All of these things should be considered bad and any construct in the language that enables them is also bad:
- Calling a pure virtual function in a constructor / destructor of a base class
- Calling a dangling pointer
- Freeing memory more than once
- Using default copy constructors or assignment operators without following the rule of three
- Overflowing a buffer, e.g. being off by one with some string operation or not testing a boundary condition
- Memory leaks due to memory allocation / ownership issues
- Heap corruption
The C++ programming language is a very large specification, one that only grows and gets more nuanced and qualified with each release.
The problem from a programmer's perspective is understanding what things C++ allows them to do as oppose to what things they should do.

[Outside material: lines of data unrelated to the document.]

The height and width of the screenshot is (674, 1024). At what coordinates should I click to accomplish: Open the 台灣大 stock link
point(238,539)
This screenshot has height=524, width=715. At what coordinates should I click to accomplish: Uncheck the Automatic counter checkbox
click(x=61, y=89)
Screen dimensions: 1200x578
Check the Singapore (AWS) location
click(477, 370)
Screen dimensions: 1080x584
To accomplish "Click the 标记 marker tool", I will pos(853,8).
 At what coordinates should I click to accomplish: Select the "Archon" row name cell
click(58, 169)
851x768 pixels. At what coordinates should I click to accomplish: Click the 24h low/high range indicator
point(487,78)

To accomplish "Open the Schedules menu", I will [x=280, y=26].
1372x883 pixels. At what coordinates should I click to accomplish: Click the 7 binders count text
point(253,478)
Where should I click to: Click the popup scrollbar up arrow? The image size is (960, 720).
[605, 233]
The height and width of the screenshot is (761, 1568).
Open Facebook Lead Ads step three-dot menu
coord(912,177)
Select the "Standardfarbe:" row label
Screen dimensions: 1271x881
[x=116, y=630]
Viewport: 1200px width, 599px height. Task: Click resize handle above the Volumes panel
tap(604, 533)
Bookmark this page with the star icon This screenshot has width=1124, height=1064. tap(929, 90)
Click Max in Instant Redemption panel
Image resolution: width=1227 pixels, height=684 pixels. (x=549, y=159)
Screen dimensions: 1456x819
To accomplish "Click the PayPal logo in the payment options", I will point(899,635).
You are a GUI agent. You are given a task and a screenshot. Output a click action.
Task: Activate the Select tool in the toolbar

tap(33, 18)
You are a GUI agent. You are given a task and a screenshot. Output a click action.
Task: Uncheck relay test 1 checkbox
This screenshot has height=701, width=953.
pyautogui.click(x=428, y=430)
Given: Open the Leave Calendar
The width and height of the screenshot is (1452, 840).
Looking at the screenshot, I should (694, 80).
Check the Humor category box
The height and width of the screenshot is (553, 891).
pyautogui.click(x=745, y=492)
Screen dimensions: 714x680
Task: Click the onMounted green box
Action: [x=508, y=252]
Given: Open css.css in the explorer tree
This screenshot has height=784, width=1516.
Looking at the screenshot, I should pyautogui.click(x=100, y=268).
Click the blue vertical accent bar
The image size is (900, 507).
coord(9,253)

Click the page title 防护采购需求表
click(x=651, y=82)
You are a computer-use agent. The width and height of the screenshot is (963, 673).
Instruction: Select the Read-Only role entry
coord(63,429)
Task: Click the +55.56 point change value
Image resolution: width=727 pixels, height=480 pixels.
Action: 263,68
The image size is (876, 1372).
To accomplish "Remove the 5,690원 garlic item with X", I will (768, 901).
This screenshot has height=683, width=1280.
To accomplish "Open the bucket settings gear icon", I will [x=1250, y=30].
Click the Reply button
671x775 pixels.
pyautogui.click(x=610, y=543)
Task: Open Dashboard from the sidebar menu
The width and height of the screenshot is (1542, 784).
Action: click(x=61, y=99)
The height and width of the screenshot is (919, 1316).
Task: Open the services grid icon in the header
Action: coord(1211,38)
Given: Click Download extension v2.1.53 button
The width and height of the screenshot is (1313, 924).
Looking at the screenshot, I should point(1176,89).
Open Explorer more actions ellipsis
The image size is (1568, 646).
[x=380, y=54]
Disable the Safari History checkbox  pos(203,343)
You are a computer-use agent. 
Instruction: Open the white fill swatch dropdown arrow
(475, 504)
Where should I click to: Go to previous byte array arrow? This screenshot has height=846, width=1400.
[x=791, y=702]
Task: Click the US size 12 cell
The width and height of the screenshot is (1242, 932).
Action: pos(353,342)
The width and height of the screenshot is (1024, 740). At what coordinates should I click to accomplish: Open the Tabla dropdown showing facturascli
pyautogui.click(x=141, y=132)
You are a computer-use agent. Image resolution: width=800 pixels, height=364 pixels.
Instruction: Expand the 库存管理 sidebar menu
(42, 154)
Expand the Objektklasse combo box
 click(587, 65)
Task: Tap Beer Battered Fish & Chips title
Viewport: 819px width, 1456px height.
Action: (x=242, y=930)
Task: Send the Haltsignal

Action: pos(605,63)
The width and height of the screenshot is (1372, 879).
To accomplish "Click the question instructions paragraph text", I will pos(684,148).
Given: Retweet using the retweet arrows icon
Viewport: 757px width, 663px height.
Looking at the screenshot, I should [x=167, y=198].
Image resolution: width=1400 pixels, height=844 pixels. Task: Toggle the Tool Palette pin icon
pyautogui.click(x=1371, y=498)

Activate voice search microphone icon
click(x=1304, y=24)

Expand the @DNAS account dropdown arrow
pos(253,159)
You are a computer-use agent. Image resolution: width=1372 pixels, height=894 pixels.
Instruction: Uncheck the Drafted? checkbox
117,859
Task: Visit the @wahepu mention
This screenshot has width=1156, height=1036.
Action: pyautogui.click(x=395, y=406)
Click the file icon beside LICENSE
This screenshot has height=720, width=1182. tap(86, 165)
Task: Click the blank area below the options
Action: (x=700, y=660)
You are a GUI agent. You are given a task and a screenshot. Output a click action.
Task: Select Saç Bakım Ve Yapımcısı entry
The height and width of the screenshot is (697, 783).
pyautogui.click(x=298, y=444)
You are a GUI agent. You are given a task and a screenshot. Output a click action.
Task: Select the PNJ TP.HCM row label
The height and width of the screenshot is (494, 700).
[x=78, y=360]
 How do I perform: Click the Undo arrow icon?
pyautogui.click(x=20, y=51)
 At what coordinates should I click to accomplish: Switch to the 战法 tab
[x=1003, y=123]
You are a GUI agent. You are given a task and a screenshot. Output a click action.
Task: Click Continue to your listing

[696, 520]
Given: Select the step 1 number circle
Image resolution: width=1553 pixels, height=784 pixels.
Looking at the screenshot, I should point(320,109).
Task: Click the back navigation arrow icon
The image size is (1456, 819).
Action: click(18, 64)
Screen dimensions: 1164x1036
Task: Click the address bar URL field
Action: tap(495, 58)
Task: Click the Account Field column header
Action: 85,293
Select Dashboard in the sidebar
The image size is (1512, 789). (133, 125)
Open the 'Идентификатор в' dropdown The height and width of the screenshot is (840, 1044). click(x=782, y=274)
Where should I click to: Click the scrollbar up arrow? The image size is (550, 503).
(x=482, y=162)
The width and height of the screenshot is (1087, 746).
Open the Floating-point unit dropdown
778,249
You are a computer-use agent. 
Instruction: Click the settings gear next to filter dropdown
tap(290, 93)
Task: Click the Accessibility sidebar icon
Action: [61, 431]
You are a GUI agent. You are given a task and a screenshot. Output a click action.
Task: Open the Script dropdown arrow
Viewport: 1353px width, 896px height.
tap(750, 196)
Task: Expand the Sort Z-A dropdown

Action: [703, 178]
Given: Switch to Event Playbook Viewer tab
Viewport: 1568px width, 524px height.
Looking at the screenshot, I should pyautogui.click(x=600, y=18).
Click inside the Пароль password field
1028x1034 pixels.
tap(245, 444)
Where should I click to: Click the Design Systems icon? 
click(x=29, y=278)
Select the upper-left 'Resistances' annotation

In each case we'll see how Rust might have stopped us getting into this situation in the first place.
What about C?
C++ will come in for most of the criticism in this section. Someone might be inclined to think that therefore C does not suffer from problems.
Yes that is true to some extent, but it is akin to arguing we don't need shoes because we have no legs. C++ exists and is popular because it is perceived as a step up from C.
- Namespaces
- Improved type checking
- Classes and inheritance
- Exception handling
- More useful runtime library including collections, managed pointers, file io etc.
The ability to model classes and bind methods to them is a major advance. The ability to write RAII style code does improve the software's chances of keeping its memory and resource use under control.
Compilers Will Catch Some Errors
Modern C/C++ compilers can spot some of the errors mentioned in this section. But usually they'll just throw a warning out. Large code bases always generate warnings, many of which are innocuous and it's easy to see why some people become numb to them as they scroll past.
The simplest way to protect C / C++ from dumb errors is to elevate serious warnings to be errors. While it is not going to protect against every error it is still better than nothing.
In Microsoft VC++ enable a high warning level, e.g. /W4 and possibly /WX to warnings into errors.
In GCC enable -Wall, -pedantic-errors and possibly -Werror to turn warnings into errors. The pedantic flag rejects code that doesn't follow ISO C and C++ standards. There are a lot of errors that can be configured.
However this will probably throw up a lot of noise in your compilation process and some of these errors may be beyond your means to control.
In addition it is a good to run a source code analysis tool or linter. However these tend to be expensive and in many cases can be extremely unwieldy.